Saved data entries
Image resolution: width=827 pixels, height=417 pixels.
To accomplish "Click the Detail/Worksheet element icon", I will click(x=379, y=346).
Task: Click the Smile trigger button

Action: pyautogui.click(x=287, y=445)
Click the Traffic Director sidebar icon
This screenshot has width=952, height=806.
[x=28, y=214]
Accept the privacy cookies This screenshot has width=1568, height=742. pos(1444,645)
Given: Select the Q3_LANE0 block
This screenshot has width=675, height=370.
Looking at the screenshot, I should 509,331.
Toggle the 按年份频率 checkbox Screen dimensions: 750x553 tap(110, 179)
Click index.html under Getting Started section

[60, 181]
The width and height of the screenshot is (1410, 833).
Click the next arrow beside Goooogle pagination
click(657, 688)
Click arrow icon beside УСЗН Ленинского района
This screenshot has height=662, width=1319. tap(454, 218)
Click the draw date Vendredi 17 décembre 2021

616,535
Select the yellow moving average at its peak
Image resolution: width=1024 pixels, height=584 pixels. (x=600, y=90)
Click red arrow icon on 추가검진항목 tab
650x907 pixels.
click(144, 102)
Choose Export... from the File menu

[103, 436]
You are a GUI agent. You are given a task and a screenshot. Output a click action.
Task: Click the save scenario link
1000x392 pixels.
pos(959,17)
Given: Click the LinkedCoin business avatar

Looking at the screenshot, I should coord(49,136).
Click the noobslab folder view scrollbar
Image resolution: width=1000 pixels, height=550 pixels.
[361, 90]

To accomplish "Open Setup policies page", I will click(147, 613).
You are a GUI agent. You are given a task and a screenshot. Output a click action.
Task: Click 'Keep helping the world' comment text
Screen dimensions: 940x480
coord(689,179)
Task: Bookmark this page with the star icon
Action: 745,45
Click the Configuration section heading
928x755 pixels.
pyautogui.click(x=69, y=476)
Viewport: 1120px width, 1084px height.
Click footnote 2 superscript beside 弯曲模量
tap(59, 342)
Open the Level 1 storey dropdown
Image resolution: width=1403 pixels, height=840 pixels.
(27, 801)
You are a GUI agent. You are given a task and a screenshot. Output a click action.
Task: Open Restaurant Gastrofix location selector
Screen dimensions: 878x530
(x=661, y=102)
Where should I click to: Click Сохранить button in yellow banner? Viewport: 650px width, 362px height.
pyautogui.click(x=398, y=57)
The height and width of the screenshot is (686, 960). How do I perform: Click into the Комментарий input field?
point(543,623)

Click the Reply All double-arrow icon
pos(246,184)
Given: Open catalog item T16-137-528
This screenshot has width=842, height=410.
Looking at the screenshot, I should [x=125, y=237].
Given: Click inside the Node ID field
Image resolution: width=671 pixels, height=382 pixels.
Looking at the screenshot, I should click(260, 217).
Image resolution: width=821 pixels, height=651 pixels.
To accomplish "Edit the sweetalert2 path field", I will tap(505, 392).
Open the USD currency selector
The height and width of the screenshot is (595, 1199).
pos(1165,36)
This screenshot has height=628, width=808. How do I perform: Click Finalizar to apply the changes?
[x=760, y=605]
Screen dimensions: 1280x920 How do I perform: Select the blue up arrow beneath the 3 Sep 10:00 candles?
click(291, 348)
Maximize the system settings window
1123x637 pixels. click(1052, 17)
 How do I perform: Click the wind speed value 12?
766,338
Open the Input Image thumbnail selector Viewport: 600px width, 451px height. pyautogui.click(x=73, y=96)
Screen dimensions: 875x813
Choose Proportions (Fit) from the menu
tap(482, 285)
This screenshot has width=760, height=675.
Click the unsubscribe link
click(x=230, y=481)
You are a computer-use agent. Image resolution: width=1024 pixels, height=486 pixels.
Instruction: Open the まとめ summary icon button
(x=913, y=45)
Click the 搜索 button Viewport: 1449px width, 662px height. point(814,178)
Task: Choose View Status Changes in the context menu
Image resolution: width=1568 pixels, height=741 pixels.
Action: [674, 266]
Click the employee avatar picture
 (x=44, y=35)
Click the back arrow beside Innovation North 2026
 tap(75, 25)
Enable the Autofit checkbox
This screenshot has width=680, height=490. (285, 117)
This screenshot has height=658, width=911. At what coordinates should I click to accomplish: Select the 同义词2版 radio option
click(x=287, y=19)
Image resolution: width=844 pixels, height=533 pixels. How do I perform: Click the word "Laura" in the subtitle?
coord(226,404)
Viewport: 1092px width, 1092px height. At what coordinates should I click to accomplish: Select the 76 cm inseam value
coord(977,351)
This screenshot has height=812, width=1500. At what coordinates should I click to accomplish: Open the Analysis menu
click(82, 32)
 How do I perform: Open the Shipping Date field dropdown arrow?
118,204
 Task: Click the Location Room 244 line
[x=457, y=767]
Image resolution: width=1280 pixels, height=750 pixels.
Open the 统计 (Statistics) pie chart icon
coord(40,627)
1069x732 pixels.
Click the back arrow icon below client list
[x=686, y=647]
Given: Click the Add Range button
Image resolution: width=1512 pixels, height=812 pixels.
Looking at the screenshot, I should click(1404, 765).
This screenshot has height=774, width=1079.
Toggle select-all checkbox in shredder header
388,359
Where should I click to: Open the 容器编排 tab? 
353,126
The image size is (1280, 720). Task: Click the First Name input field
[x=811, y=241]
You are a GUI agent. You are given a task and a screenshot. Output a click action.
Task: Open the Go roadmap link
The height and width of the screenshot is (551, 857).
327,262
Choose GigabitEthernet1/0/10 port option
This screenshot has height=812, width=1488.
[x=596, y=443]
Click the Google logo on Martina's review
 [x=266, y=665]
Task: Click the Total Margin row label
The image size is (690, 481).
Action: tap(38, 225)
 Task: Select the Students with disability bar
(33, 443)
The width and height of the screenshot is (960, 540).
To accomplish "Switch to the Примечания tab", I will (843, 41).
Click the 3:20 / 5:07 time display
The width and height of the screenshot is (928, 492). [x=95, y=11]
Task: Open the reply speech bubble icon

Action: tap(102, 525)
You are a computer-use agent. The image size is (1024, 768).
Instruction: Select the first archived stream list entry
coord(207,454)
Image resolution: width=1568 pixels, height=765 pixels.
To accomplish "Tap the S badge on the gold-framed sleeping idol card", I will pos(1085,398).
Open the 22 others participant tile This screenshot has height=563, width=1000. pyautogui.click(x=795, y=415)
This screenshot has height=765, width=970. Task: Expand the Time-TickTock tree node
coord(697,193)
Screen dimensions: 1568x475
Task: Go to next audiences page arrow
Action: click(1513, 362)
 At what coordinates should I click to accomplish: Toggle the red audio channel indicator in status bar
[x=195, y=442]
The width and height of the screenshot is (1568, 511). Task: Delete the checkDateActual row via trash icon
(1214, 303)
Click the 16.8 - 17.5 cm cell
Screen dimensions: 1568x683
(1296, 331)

Problem to work on
Every record above needs to be copied exactly.

Result of the task
Image resolution: width=827 pixels, height=417 pixels.
To accomplish "Click the Detail/Worksheet element icon", I will click(x=379, y=346).
Task: Click the Smile trigger button

Action: pyautogui.click(x=287, y=445)
Click the Traffic Director sidebar icon
This screenshot has width=952, height=806.
[x=28, y=214]
Accept the privacy cookies This screenshot has width=1568, height=742. pos(1444,645)
Given: Select the Q3_LANE0 block
This screenshot has width=675, height=370.
Looking at the screenshot, I should 509,331.
Toggle the 按年份频率 checkbox Screen dimensions: 750x553 tap(110, 179)
Click index.html under Getting Started section

[60, 181]
The width and height of the screenshot is (1410, 833).
Click the next arrow beside Goooogle pagination
click(657, 688)
Click arrow icon beside УСЗН Ленинского района
This screenshot has height=662, width=1319. tap(454, 218)
Click the draw date Vendredi 17 décembre 2021

616,535
Select the yellow moving average at its peak
Image resolution: width=1024 pixels, height=584 pixels. (x=600, y=90)
Click red arrow icon on 추가검진항목 tab
650x907 pixels.
click(144, 102)
Choose Export... from the File menu

[103, 436]
You are a GUI agent. You are given a task and a screenshot. Output a click action.
Task: Click the save scenario link
1000x392 pixels.
pos(959,17)
Given: Click the LinkedCoin business avatar

Looking at the screenshot, I should coord(49,136).
Click the noobslab folder view scrollbar
Image resolution: width=1000 pixels, height=550 pixels.
[361, 90]

To accomplish "Open Setup policies page", I will click(147, 613).
You are a GUI agent. You are given a task and a screenshot. Output a click action.
Task: Click 'Keep helping the world' comment text
Screen dimensions: 940x480
coord(689,179)
Task: Bookmark this page with the star icon
Action: 745,45
Click the Configuration section heading
928x755 pixels.
pyautogui.click(x=69, y=476)
Viewport: 1120px width, 1084px height.
Click footnote 2 superscript beside 弯曲模量
tap(59, 342)
Open the Level 1 storey dropdown
Image resolution: width=1403 pixels, height=840 pixels.
(27, 801)
You are a GUI agent. You are given a task and a screenshot. Output a click action.
Task: Open Restaurant Gastrofix location selector
Screen dimensions: 878x530
(x=661, y=102)
Where should I click to: Click Сохранить button in yellow banner? Viewport: 650px width, 362px height.
pyautogui.click(x=398, y=57)
The height and width of the screenshot is (686, 960). How do I perform: Click into the Комментарий input field?
point(543,623)

Click the Reply All double-arrow icon
pos(246,184)
Given: Open catalog item T16-137-528
This screenshot has width=842, height=410.
Looking at the screenshot, I should [x=125, y=237].
Given: Click inside the Node ID field
Image resolution: width=671 pixels, height=382 pixels.
Looking at the screenshot, I should click(260, 217).
Image resolution: width=821 pixels, height=651 pixels.
To accomplish "Edit the sweetalert2 path field", I will tap(505, 392).
Open the USD currency selector
The height and width of the screenshot is (595, 1199).
pos(1165,36)
This screenshot has height=628, width=808. How do I perform: Click Finalizar to apply the changes?
[x=760, y=605]
Screen dimensions: 1280x920 How do I perform: Select the blue up arrow beneath the 3 Sep 10:00 candles?
click(291, 348)
Maximize the system settings window
1123x637 pixels. click(1052, 17)
 How do I perform: Click the wind speed value 12?
766,338
Open the Input Image thumbnail selector Viewport: 600px width, 451px height. pyautogui.click(x=73, y=96)
Screen dimensions: 875x813
Choose Proportions (Fit) from the menu
tap(482, 285)
This screenshot has width=760, height=675.
Click the unsubscribe link
click(x=230, y=481)
You are a computer-use agent. Image resolution: width=1024 pixels, height=486 pixels.
Instruction: Open the まとめ summary icon button
(x=913, y=45)
Click the 搜索 button Viewport: 1449px width, 662px height. point(814,178)
Task: Choose View Status Changes in the context menu
Image resolution: width=1568 pixels, height=741 pixels.
Action: [674, 266]
Click the employee avatar picture
 (x=44, y=35)
Click the back arrow beside Innovation North 2026
 tap(75, 25)
Enable the Autofit checkbox
This screenshot has width=680, height=490. (285, 117)
This screenshot has height=658, width=911. At what coordinates should I click to accomplish: Select the 同义词2版 radio option
click(x=287, y=19)
Image resolution: width=844 pixels, height=533 pixels. How do I perform: Click the word "Laura" in the subtitle?
coord(226,404)
Viewport: 1092px width, 1092px height. At what coordinates should I click to accomplish: Select the 76 cm inseam value
coord(977,351)
This screenshot has height=812, width=1500. At what coordinates should I click to accomplish: Open the Analysis menu
click(82, 32)
 How do I perform: Open the Shipping Date field dropdown arrow?
118,204
 Task: Click the Location Room 244 line
[x=457, y=767]
Image resolution: width=1280 pixels, height=750 pixels.
Open the 统计 (Statistics) pie chart icon
coord(40,627)
1069x732 pixels.
Click the back arrow icon below client list
[x=686, y=647]
Given: Click the Add Range button
Image resolution: width=1512 pixels, height=812 pixels.
Looking at the screenshot, I should click(1404, 765).
This screenshot has height=774, width=1079.
Toggle select-all checkbox in shredder header
388,359
Where should I click to: Open the 容器编排 tab? 
353,126
The image size is (1280, 720). Task: Click the First Name input field
[x=811, y=241]
You are a GUI agent. You are given a task and a screenshot. Output a click action.
Task: Open the Go roadmap link
The height and width of the screenshot is (551, 857).
327,262
Choose GigabitEthernet1/0/10 port option
This screenshot has height=812, width=1488.
[x=596, y=443]
Click the Google logo on Martina's review
 [x=266, y=665]
Task: Click the Total Margin row label
The image size is (690, 481).
Action: tap(38, 225)
 Task: Select the Students with disability bar
(33, 443)
The width and height of the screenshot is (960, 540).
To accomplish "Switch to the Примечания tab", I will (843, 41).
Click the 3:20 / 5:07 time display
The width and height of the screenshot is (928, 492). [x=95, y=11]
Task: Open the reply speech bubble icon

Action: tap(102, 525)
You are a computer-use agent. The image size is (1024, 768).
Instruction: Select the first archived stream list entry
coord(207,454)
Image resolution: width=1568 pixels, height=765 pixels.
To accomplish "Tap the S badge on the gold-framed sleeping idol card", I will pos(1085,398).
Open the 22 others participant tile This screenshot has height=563, width=1000. pyautogui.click(x=795, y=415)
This screenshot has height=765, width=970. Task: Expand the Time-TickTock tree node
coord(697,193)
Screen dimensions: 1568x475
Task: Go to next audiences page arrow
Action: click(1513, 362)
 At what coordinates should I click to accomplish: Toggle the red audio channel indicator in status bar
[x=195, y=442]
The width and height of the screenshot is (1568, 511). Task: Delete the checkDateActual row via trash icon
(1214, 303)
Click the 16.8 - 17.5 cm cell
Screen dimensions: 1568x683
(1296, 331)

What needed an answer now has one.